Goats of Octobers Past

With the World Series in full swing, SI reconsiders the Fall Classic's most painful moments with an eye toward exculpation

1946 GAME 7

BLAME JOHNNY PESKY The way some tell it, the Red Sox shortstop hesitated while taking a relay from centerfield in the bottom of the eighth, allowing the Cardinals' Enos Slaughter, who had started on first base ("a run to certain death," the St. Louis Post-Dispatch wrote), to race home with the game—and Series—winning run.

BUT WAIT ... The throw to Pesky was more likely at fault. The Sox had lost seven-time All-Star CF Dom DiMaggio to injury earlier that inning and had subbed in reserve Leon Culberson. Slaughter later admitted that if DiMaggio had been in center, he never would have attempted the run home.

1985 GAME 6

BLAME DON DENKINGER Replays are clear: With the Royals trailing the Cardinals 1--0 in the ninth, and 3--2 in the Series, K.C. pinch hitter Jorge Orta was out by a half-step on a grounder toward first. But 1B ump Don Denkinger emphatically called "safe," and the hit spurred a Royals rally—first in the game, then in the Series.

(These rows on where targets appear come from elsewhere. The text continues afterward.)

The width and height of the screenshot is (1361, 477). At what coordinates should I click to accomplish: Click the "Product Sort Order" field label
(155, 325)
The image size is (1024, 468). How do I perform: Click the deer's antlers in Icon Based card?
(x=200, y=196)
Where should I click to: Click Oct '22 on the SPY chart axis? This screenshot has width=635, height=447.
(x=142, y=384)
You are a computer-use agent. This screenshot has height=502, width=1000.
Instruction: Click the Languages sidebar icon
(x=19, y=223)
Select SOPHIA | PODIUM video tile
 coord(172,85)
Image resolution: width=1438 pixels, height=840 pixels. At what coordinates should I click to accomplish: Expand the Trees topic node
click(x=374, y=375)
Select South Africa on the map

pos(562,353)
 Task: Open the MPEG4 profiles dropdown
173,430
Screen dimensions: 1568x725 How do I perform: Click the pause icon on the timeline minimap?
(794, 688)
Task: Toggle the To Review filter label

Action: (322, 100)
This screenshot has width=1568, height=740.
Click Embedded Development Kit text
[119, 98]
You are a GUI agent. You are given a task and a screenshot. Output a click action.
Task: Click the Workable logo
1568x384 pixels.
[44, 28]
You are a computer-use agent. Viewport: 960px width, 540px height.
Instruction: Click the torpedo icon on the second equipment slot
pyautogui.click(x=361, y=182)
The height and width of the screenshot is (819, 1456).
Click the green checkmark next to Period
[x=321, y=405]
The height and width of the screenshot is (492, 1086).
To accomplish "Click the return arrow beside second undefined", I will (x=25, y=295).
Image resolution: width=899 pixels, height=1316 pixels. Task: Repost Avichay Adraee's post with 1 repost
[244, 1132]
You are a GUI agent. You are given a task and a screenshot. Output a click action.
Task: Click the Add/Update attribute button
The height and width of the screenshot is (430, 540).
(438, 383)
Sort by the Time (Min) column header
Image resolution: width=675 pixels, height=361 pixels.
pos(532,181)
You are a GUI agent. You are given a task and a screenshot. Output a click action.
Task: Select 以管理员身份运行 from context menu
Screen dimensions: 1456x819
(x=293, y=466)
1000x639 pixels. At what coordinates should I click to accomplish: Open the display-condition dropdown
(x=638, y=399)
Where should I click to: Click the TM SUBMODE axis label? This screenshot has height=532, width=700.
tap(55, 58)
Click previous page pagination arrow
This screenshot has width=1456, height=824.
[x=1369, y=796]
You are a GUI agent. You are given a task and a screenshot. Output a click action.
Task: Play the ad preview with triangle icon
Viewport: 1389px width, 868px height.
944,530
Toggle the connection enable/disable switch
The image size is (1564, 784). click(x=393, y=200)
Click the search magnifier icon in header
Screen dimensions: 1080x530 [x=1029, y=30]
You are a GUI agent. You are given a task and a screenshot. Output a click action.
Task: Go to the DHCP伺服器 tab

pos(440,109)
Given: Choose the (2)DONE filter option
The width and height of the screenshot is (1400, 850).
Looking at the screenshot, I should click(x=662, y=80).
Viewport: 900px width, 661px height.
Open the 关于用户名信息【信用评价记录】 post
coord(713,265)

BUT WAIT ... Yes, Denkinger's bad call helped extend the game, but St. Louis's production at the plate—or lack thereof—ultimately cost them the championship. The Cards' entire lineup batted just .185 for the Series (and failed to score in Game 7, getting pummeled 11--0 on the road).

1986 GAME 6

BLAME BILL BUCKNER So seared into the collective consciousness of Beantown fans is the image of the first baseman letting Mookie Wilson's ground ball in the bottom of the 10th go through his legs, allowing the Mets' winning run, that an entire episode of Curb Your Enthusiasm was based on it—25 years after the fact.

BUT WAIT ... Larry David—and everyone else—seems to have forgotten Bob Stanley's wild pitch earlier in Wilson's at bat. That miscue allowed the tying run to score and moved Ray Knight to second. Two days later the Sox jumped out to a 3--0 lead in Game 7—but that one slipped through their grasp too.

1991 GAME 7

BLAME LONNIE SMITH Seemingly faked out by rookie 2B Chuck Knoblauch's sleight of hand, the Braves OF slowed while rounding second. Instead of scoring, Smith held at third and never made it home, which stung after the Twins went on to win the decisive game 1--0 in the 10th.

BUT WAIT ... Even with the misstep, the Braves still had runners on second and third with no one out—that is, until Ron Grant grounded out, David Justice took an intentional walk and Sid Bream grounded into an inning-ending double play.

1997 GAME 7

BLAME TONY FERNANDEZ For the Indians, ground balls to second were considered automatic with the four-time Gold Glove winner on the job. But he misplayed a potential double-play ball in the bottom of the 11th, giving the Marlins runners on the corners with one out. Three batters later the Series was over.

BUT WAIT ... Fernandez was doing more than his part toward bringing Cleveland its first championship since 1948: His two-run single in the third had given the Indians their only runs of the game. But Jose Mesa blew a save in the ninth, surrendering a one-run lead, which should earn him at least a share of the blame.